**Work to complete**
Print all the entries exactly.

- - - - - - -

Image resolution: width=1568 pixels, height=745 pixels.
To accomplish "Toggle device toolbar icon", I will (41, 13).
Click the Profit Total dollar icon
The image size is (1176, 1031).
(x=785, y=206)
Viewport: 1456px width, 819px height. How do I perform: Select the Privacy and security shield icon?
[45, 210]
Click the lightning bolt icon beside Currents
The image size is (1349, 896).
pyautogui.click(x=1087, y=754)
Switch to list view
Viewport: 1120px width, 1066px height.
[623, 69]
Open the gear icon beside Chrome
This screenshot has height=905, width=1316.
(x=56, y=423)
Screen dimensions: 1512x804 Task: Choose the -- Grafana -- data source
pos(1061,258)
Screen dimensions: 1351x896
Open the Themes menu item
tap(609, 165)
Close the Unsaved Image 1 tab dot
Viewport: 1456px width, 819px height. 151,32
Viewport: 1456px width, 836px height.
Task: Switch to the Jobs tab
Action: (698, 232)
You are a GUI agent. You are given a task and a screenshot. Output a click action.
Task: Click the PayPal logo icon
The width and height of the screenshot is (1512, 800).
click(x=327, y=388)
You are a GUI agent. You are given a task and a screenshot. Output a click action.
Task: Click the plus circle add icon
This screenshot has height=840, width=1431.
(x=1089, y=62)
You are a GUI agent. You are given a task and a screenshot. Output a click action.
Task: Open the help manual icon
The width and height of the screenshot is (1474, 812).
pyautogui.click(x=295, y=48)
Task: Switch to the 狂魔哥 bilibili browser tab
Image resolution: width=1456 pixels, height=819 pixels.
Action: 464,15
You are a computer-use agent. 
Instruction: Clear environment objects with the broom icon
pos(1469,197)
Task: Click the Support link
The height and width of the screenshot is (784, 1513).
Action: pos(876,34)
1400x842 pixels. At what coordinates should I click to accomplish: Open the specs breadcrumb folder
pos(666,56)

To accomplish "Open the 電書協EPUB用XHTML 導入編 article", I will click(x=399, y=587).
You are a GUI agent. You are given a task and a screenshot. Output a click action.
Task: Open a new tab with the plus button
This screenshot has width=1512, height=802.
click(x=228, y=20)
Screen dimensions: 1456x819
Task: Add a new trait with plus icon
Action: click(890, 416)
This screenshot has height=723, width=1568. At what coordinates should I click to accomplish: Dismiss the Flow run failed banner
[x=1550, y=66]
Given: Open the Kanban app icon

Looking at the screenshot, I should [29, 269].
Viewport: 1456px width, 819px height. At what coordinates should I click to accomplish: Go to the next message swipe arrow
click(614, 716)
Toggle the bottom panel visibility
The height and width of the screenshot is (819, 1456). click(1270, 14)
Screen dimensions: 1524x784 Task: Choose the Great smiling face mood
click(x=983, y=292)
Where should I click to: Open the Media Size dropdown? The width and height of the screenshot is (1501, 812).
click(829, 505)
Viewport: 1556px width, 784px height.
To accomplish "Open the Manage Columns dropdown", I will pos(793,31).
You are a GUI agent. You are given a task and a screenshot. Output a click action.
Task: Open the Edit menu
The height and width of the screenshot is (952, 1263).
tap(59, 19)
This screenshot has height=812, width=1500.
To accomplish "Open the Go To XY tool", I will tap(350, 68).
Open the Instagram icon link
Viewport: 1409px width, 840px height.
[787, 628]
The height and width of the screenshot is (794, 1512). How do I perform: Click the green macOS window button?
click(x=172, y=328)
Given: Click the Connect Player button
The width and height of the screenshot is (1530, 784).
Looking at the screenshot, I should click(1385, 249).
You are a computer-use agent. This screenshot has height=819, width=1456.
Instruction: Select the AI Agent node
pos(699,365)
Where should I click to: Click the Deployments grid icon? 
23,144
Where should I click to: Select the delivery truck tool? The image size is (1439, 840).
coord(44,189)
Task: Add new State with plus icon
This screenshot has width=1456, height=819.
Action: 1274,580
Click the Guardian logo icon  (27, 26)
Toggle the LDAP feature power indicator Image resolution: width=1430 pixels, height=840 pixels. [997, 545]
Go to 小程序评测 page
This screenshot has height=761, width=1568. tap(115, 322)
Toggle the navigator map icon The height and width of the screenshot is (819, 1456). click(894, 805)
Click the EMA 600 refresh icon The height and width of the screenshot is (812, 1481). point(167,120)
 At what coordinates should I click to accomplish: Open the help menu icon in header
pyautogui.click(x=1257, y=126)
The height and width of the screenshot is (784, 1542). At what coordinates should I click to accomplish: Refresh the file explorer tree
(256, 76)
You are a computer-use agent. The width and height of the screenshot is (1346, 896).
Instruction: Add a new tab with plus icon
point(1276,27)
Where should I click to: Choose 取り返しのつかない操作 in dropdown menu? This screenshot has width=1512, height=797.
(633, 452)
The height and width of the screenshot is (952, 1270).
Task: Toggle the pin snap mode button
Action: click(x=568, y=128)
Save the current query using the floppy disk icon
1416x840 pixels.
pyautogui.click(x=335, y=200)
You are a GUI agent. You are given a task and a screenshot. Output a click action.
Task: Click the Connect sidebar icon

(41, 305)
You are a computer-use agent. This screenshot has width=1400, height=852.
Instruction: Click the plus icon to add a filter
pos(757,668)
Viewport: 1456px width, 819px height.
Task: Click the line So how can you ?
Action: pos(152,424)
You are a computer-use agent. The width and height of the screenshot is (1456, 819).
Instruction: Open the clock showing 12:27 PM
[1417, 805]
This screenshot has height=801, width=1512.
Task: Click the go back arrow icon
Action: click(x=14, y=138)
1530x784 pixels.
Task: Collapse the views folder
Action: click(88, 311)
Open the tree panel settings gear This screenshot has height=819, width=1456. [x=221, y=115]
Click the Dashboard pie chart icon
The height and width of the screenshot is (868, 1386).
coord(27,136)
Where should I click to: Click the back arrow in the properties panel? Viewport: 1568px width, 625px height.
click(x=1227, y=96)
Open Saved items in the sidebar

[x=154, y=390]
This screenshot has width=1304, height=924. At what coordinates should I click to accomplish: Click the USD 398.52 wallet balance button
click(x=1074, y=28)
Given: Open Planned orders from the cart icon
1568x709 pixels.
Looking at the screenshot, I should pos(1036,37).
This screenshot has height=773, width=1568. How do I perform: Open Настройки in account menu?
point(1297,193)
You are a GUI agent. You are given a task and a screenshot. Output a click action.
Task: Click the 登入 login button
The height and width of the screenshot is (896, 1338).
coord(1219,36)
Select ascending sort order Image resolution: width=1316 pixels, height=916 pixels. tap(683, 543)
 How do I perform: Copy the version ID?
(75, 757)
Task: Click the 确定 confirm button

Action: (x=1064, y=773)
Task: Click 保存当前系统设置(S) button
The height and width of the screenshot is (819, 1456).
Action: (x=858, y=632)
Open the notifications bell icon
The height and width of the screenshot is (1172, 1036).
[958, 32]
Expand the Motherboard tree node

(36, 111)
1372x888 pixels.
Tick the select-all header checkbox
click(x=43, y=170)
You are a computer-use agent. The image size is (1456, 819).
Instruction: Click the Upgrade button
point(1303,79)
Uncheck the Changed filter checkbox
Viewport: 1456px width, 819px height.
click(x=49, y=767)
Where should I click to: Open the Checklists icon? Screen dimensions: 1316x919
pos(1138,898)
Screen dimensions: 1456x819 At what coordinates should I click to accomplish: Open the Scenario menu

- - - - - - -

**Solution below**
Image resolution: width=1568 pixels, height=745 pixels.
To accomplish "Toggle device toolbar icon", I will (41, 13).
Click the Profit Total dollar icon
The image size is (1176, 1031).
(x=785, y=206)
Viewport: 1456px width, 819px height. How do I perform: Select the Privacy and security shield icon?
[45, 210]
Click the lightning bolt icon beside Currents
The image size is (1349, 896).
pyautogui.click(x=1087, y=754)
Switch to list view
Viewport: 1120px width, 1066px height.
[623, 69]
Open the gear icon beside Chrome
This screenshot has height=905, width=1316.
(x=56, y=423)
Screen dimensions: 1512x804 Task: Choose the -- Grafana -- data source
pos(1061,258)
Screen dimensions: 1351x896
Open the Themes menu item
tap(609, 165)
Close the Unsaved Image 1 tab dot
Viewport: 1456px width, 819px height. 151,32
Viewport: 1456px width, 836px height.
Task: Switch to the Jobs tab
Action: (698, 232)
You are a GUI agent. You are given a task and a screenshot. Output a click action.
Task: Click the PayPal logo icon
The width and height of the screenshot is (1512, 800).
click(x=327, y=388)
You are a GUI agent. You are given a task and a screenshot. Output a click action.
Task: Click the plus circle add icon
This screenshot has height=840, width=1431.
(x=1089, y=62)
You are a GUI agent. You are given a task and a screenshot. Output a click action.
Task: Open the help manual icon
The width and height of the screenshot is (1474, 812).
pyautogui.click(x=295, y=48)
Task: Switch to the 狂魔哥 bilibili browser tab
Image resolution: width=1456 pixels, height=819 pixels.
Action: 464,15
You are a computer-use agent. 
Instruction: Clear environment objects with the broom icon
pos(1469,197)
Task: Click the Support link
The height and width of the screenshot is (784, 1513).
Action: pos(876,34)
1400x842 pixels. At what coordinates should I click to accomplish: Open the specs breadcrumb folder
pos(666,56)

To accomplish "Open the 電書協EPUB用XHTML 導入編 article", I will click(x=399, y=587).
You are a GUI agent. You are given a task and a screenshot. Output a click action.
Task: Open a new tab with the plus button
This screenshot has width=1512, height=802.
click(x=228, y=20)
Screen dimensions: 1456x819
Task: Add a new trait with plus icon
Action: click(890, 416)
This screenshot has height=723, width=1568. At what coordinates should I click to accomplish: Dismiss the Flow run failed banner
[x=1550, y=66]
Given: Open the Kanban app icon

Looking at the screenshot, I should [29, 269].
Viewport: 1456px width, 819px height. At what coordinates should I click to accomplish: Go to the next message swipe arrow
click(614, 716)
Toggle the bottom panel visibility
The height and width of the screenshot is (819, 1456). click(1270, 14)
Screen dimensions: 1524x784 Task: Choose the Great smiling face mood
click(x=983, y=292)
Where should I click to: Open the Media Size dropdown? The width and height of the screenshot is (1501, 812).
click(829, 505)
Viewport: 1556px width, 784px height.
To accomplish "Open the Manage Columns dropdown", I will pos(793,31).
You are a GUI agent. You are given a task and a screenshot. Output a click action.
Task: Open the Edit menu
The height and width of the screenshot is (952, 1263).
tap(59, 19)
This screenshot has height=812, width=1500.
To accomplish "Open the Go To XY tool", I will tap(350, 68).
Open the Instagram icon link
Viewport: 1409px width, 840px height.
[787, 628]
The height and width of the screenshot is (794, 1512). How do I perform: Click the green macOS window button?
click(x=172, y=328)
Given: Click the Connect Player button
The width and height of the screenshot is (1530, 784).
Looking at the screenshot, I should click(1385, 249).
You are a computer-use agent. This screenshot has height=819, width=1456.
Instruction: Select the AI Agent node
pos(699,365)
Where should I click to: Click the Deployments grid icon? 
23,144
Where should I click to: Select the delivery truck tool? The image size is (1439, 840).
coord(44,189)
Task: Add new State with plus icon
This screenshot has width=1456, height=819.
Action: 1274,580
Click the Guardian logo icon  (27, 26)
Toggle the LDAP feature power indicator Image resolution: width=1430 pixels, height=840 pixels. [997, 545]
Go to 小程序评测 page
This screenshot has height=761, width=1568. tap(115, 322)
Toggle the navigator map icon The height and width of the screenshot is (819, 1456). click(894, 805)
Click the EMA 600 refresh icon The height and width of the screenshot is (812, 1481). point(167,120)
 At what coordinates should I click to accomplish: Open the help menu icon in header
pyautogui.click(x=1257, y=126)
The height and width of the screenshot is (784, 1542). At what coordinates should I click to accomplish: Refresh the file explorer tree
(256, 76)
You are a computer-use agent. The width and height of the screenshot is (1346, 896).
Instruction: Add a new tab with plus icon
point(1276,27)
Where should I click to: Choose 取り返しのつかない操作 in dropdown menu? This screenshot has width=1512, height=797.
(633, 452)
The height and width of the screenshot is (952, 1270).
Task: Toggle the pin snap mode button
Action: click(x=568, y=128)
Save the current query using the floppy disk icon
1416x840 pixels.
pyautogui.click(x=335, y=200)
You are a GUI agent. You are given a task and a screenshot. Output a click action.
Task: Click the Connect sidebar icon

(41, 305)
You are a computer-use agent. This screenshot has width=1400, height=852.
Instruction: Click the plus icon to add a filter
pos(757,668)
Viewport: 1456px width, 819px height.
Task: Click the line So how can you ?
Action: pos(152,424)
You are a computer-use agent. The width and height of the screenshot is (1456, 819).
Instruction: Open the clock showing 12:27 PM
[1417, 805]
This screenshot has height=801, width=1512.
Task: Click the go back arrow icon
Action: click(x=14, y=138)
1530x784 pixels.
Task: Collapse the views folder
Action: click(88, 311)
Open the tree panel settings gear This screenshot has height=819, width=1456. [x=221, y=115]
Click the Dashboard pie chart icon
The height and width of the screenshot is (868, 1386).
coord(27,136)
Where should I click to: Click the back arrow in the properties panel? Viewport: 1568px width, 625px height.
click(x=1227, y=96)
Open Saved items in the sidebar

[x=154, y=390]
This screenshot has width=1304, height=924. At what coordinates should I click to accomplish: Click the USD 398.52 wallet balance button
click(x=1074, y=28)
Given: Open Planned orders from the cart icon
1568x709 pixels.
Looking at the screenshot, I should pos(1036,37).
This screenshot has height=773, width=1568. How do I perform: Open Настройки in account menu?
point(1297,193)
You are a GUI agent. You are given a task and a screenshot. Output a click action.
Task: Click the 登入 login button
The height and width of the screenshot is (896, 1338).
coord(1219,36)
Select ascending sort order Image resolution: width=1316 pixels, height=916 pixels. tap(683, 543)
 How do I perform: Copy the version ID?
(75, 757)
Task: Click the 确定 confirm button

Action: (x=1064, y=773)
Task: Click 保存当前系统设置(S) button
The height and width of the screenshot is (819, 1456).
Action: (x=858, y=632)
Open the notifications bell icon
The height and width of the screenshot is (1172, 1036).
[958, 32]
Expand the Motherboard tree node

(36, 111)
1372x888 pixels.
Tick the select-all header checkbox
click(x=43, y=170)
You are a computer-use agent. The image size is (1456, 819).
Instruction: Click the Upgrade button
point(1303,79)
Uncheck the Changed filter checkbox
Viewport: 1456px width, 819px height.
click(x=49, y=767)
Where should I click to: Open the Checklists icon? Screen dimensions: 1316x919
pos(1138,898)
Screen dimensions: 1456x819 At what coordinates should I click to accomplish: Open the Scenario menu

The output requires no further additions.